SOURCE EXTRACT:
========

By Consumers for Quality Care, on March 8, 2023
Carolyn Johnson, a health and science reporter for The Washington Post, thought she knew a thing or two about how to navigate the U.S. health care system. And then her 3-year-old son got sick. What happened next took Ms. Johnson and her family through an ordeal that’s all too common for people with rare diseases, like her son’s.
As Johnson wrote later for the Post, it started when her son Evan was diagnosed with systemic onset juvenile idiopathic arthritis (sJIA), a rare condition in young children in which the innate immune system malfunctions. The condition causes a multitude of painful symptoms, some of which can be life-threatening.
As Evan’s condition worsened, his doctors wanted to prescribe a drug called anakinra, believing it to be, in their best medical judgement, the most effective treatment for young Evan. But the insurance company denied coverage for the drug, requiring instead that Evan start with cheaper medications before progressing to more expensive ones.
This strategy, known as “step therapy,” is a tactic commonly used by insurance companies to save money on medications. But in Evan’s case, the cheaper medications had already been tried and found ineffective. They didn’t stop the debilitating fevers, they didn’t banish the pain from Evan’s little knees, they didn’t get the condition under control at all, which is why Evan’s doctors – the medical professionals who know him best – wanted to put Evan on anakinra.
The Johnsons and their medical team appealed, but the insurance company upheld the denial.
They appealed again, for a second time, and were denied yet again.
All the while, Ms. Johnson was spending hours on the phone with her insurance company, fighting the denials. Thankfully, during this time, she was able to get Evan a free three-week supply of anakinra with the help her son’s doctors and a specialty pharmacy. When Evan finally took the drug, his symptoms improved dramatically, just as his doctors thought they would. He could stand again, he could walk again, he could run again, he was smiling again.
Still, Evan’s doctors put in place a backup plan, anticipating the final coverage denial. This plan resulted eventually in Evan getting coverage for a different even more expensive drug, despite the fact that according to Ms. Johnson, the insurance company avoided covering that one as well for another two months.

========

PROBLEMS TO SOLVE:
(1) Answer these questions from the article on step therapy:
(a) What condition was Evan diagnosed with?
(b) How many times did the Johnsons and their medical team appeal the insurance company's denial?
(c) How large a free supply of anakinra was Ms. Johnson able to get for Evan?
(2) From the article on step therapy, return everything from "They appealed again, for" down to "was smiling again.", copied word for word.

RAW DATA:
========

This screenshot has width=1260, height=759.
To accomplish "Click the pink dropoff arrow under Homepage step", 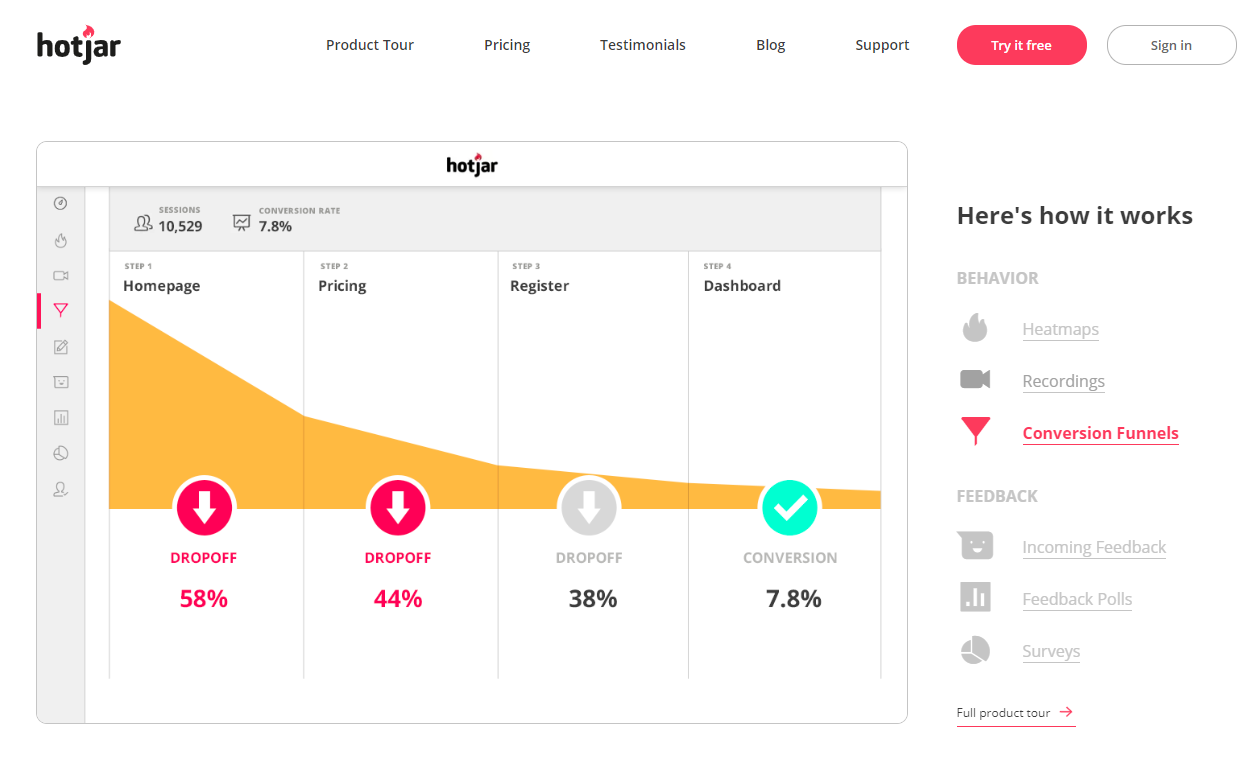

========

WRITTEN ANSWERS:
(1)
(a) Systemic onset juvenile idiopathic arthritis (sJIA)
(b) Twice
(c) A three-week supply

(2)
They appealed again, for a second time, and were denied yet again.
All the while, Ms. Johnson was spending hours on the phone with her insurance company, fighting the denials. Thankfully, during this time, she was able to get Evan a free three-week supply of anakinra with the help her son’s doctors and a specialty pharmacy. When Evan finally took the drug, his symptoms improved dramatically, just as his doctors thought they would. He could stand again, he could walk again, he could run again, he was smiling again.